## AUFGABEN
(a) Schreib aus dem Text über Donatella Versace die Stelle von „Porträt Über Umwege“ bis einschließlich „Gianni zu ertragen.“ wortgetreu ab.
(b) Für welchen Betrag übernimmt die Modegruppe Michael Kors laut dem Text über Donatella Versace den Konzern?

## TEXTAUSZUG

******

Porträt Über Umwege zur Mode-Königin
Nach dem Mord an ihrem Bruder kämpfte Donatella Versace mit Depressionen und Drogen. Jetzt ist sie auf dem Höhepunkt ihrer Karriere – und verkauft das Label
Anfang des Jahres fragte das Magazin Vogue Donatella Versace, wie sie ihre Tage verbringen würde, wäre sie nicht Chefin eines der bekanntesten Modehäuser der Welt. Versace lächelte mild, und sagte dann leicht lispelnd: „Wahrscheinlich hätte ich einen Nervenzusammenbruch.“Man könnte das als Koketterie abtun, und doch steckt viel Wahrheit in diesem Satz. Lange hat die 63-jährige Chefdesignerin des italienischen Edel-Modehauses Versace gegen Depressionen gekämpft, nahm Drogen, um den Schmerz über den Tod ihres Bruders Gianni zu ertragen.
Als das Label dem Bankrott nahe war, ging Versace in eine Entzugsklinik. Danach führte sie das Modehaus wieder zum Erfolg. Jetzt wechselt Versace den Besitzer: Die Modegruppe Michael Kors übernimmt den Konzern für 1,8 Milliarden Dollar. Donatella Versace bleibt als Chefdesignerin an Bord.

******

## VORLIEGENDE DATEN

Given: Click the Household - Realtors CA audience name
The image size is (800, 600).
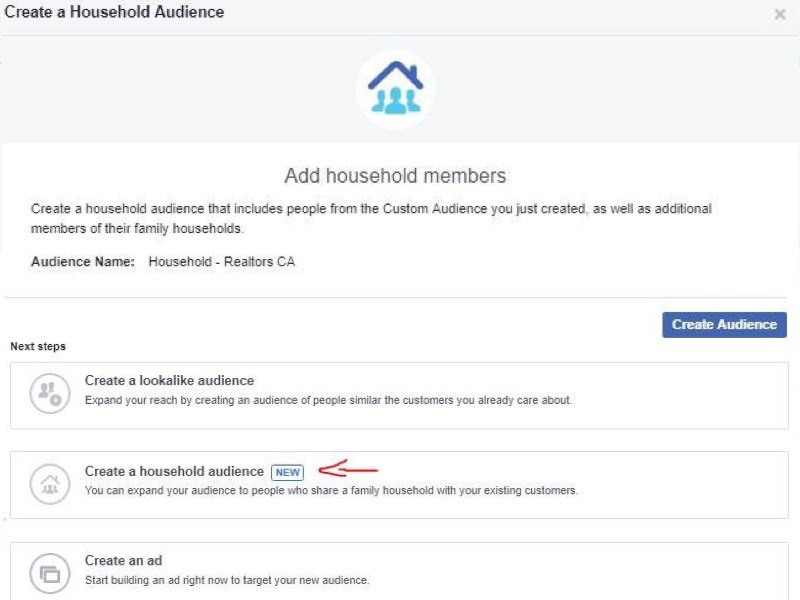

******

## LÖSUNGEN
(a)
Porträt Über Umwege zur Mode-Königin
Nach dem Mord an ihrem Bruder kämpfte Donatella Versace mit Depressionen und Drogen. Jetzt ist sie auf dem Höhepunkt ihrer Karriere – und verkauft das Label
Anfang des Jahres fragte das Magazin Vogue Donatella Versace, wie sie ihre Tage verbringen würde, wäre sie nicht Chefin eines der bekanntesten Modehäuser der Welt. Versace lächelte mild, und sagte dann leicht lispelnd: „Wahrscheinlich hätte ich einen Nervenzusammenbruch.“Man könnte das als Koketterie abtun, und doch steckt viel Wahrheit in diesem Satz. Lange hat die 63-jährige Chefdesignerin des italienischen Edel-Modehauses Versace gegen Depressionen gekämpft, nahm Drogen, um den Schmerz über den Tod ihres Bruders Gianni zu ertragen.

(b) Für 1,8 Milliarden Dollar.